Various studies have reported that service-learning programs can help to:

• Increase youths’ awareness of community needs and their belief that they can make a difference in the world.

• Increase grades, attendance and positive attitudes toward school.

• Decrease risky behaviors that lead to pregnancy, disciplinary measures and arrest.

• Increase the number of students who consider responsibility an important value.

In some cases, the gains are slight. Melchior says some results must be confirmed by more than one study.

Other service-learning proponents point out that the studies seem to indicate that time spent in service-learning is not effort lost from other subjects – one of the most common questions raised about service-learning.

But service-learning pioneer Joan Shine, founding director of the former National Center for Service Learning in Early Adolescence at City University of New York, wants to see service-learning justified in its own terms, not through test scores on academic subjects.

“The real value of service-learning is in preparation for citizenship,” she says. “I’m not happy that service-learning must be linked to improved test scores in the traditional disciplines.”

The most relevant test of service-learning, Shine suggests, would measure “citizen participation 10 years after the students got out of school.”

Federal Funding

The federal commitment to service-learning may soon grow.

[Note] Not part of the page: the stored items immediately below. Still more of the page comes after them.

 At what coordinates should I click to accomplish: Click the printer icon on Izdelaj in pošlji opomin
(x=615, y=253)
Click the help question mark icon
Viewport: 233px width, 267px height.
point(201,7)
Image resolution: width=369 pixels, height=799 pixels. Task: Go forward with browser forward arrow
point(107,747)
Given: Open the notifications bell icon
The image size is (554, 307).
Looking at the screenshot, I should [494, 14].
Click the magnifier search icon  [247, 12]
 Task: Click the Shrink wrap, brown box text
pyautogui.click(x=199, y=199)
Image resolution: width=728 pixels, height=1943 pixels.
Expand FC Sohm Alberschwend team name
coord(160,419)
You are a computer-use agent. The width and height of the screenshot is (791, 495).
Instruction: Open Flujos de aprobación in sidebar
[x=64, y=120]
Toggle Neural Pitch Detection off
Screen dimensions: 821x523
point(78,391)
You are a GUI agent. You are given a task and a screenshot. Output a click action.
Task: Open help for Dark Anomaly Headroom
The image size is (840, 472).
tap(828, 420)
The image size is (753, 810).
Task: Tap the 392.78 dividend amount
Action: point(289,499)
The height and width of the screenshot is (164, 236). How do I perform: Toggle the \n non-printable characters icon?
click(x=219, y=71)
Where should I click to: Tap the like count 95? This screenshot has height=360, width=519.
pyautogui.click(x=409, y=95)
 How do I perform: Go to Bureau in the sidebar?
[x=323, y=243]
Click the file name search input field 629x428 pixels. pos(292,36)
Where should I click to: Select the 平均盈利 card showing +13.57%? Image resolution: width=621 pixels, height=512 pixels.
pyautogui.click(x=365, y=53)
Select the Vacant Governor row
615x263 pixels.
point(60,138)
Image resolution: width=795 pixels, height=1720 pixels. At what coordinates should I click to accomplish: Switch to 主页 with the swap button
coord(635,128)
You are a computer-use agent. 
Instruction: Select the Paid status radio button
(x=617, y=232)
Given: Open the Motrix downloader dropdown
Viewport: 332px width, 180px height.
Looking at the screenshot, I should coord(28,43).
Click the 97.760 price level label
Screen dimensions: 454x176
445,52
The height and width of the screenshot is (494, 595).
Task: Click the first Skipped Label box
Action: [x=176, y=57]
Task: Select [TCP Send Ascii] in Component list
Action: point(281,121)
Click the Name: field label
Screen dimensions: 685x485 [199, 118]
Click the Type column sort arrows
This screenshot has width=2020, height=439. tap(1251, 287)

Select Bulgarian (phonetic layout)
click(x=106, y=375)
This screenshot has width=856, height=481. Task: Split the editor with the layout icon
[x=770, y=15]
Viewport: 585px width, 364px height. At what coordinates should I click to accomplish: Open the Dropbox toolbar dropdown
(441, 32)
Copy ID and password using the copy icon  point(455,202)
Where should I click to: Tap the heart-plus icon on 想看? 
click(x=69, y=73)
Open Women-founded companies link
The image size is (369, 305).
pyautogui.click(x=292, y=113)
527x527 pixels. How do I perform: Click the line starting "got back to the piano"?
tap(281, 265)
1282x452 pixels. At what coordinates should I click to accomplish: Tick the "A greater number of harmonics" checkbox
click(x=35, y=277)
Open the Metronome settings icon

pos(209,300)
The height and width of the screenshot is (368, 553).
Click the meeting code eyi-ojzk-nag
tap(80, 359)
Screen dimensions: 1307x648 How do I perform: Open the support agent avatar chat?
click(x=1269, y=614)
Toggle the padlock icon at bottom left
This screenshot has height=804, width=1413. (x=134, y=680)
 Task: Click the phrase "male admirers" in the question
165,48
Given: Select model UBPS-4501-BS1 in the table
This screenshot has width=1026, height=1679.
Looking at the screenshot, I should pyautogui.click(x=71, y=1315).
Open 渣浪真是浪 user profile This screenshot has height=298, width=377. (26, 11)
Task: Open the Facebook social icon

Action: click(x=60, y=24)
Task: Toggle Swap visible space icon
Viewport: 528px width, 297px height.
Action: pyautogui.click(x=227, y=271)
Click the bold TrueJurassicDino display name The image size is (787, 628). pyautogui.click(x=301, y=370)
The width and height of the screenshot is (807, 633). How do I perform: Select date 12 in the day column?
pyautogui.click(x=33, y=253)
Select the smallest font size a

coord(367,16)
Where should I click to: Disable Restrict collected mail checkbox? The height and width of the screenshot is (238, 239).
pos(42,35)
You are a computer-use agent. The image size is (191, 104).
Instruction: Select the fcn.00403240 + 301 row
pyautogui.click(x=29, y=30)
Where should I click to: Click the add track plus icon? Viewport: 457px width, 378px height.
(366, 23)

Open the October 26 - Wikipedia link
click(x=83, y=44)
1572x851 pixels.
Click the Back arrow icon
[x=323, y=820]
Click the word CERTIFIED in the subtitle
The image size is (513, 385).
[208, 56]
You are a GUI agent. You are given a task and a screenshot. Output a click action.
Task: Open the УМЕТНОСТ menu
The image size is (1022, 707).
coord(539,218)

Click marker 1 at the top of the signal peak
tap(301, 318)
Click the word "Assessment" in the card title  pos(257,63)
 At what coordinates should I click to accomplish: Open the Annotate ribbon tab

The Learn and Serve budget within the Corporation for National and Community Service has been $43 million since 1996. CNS says grants for that program reached 1.5 million youth this year.

The Citizen Service Act of 2002 (HR 4854) would increase funding for service-learning, starting at $55 million for fiscal year 2003 and growing to $65 million in 2006.

A new formula would decrease the amount of the total fund pool destined for K-12 programs from 62.5 percent to 50 percent, while increasing the amount destined to community-based organizations from 12.5 percent to 25 percent. Observers say the changes reflect the administration’s desire to aid faith-based institutions.

The No Child Left Behind Act, signed by President Bush this year, encourages service-learning projects that involve tutoring and mentoring, and allows for use of 21st Century Community Learning Center funds for service-learning that “increases students’ sense of individual responsibility” for safe, healthy neighborhoods.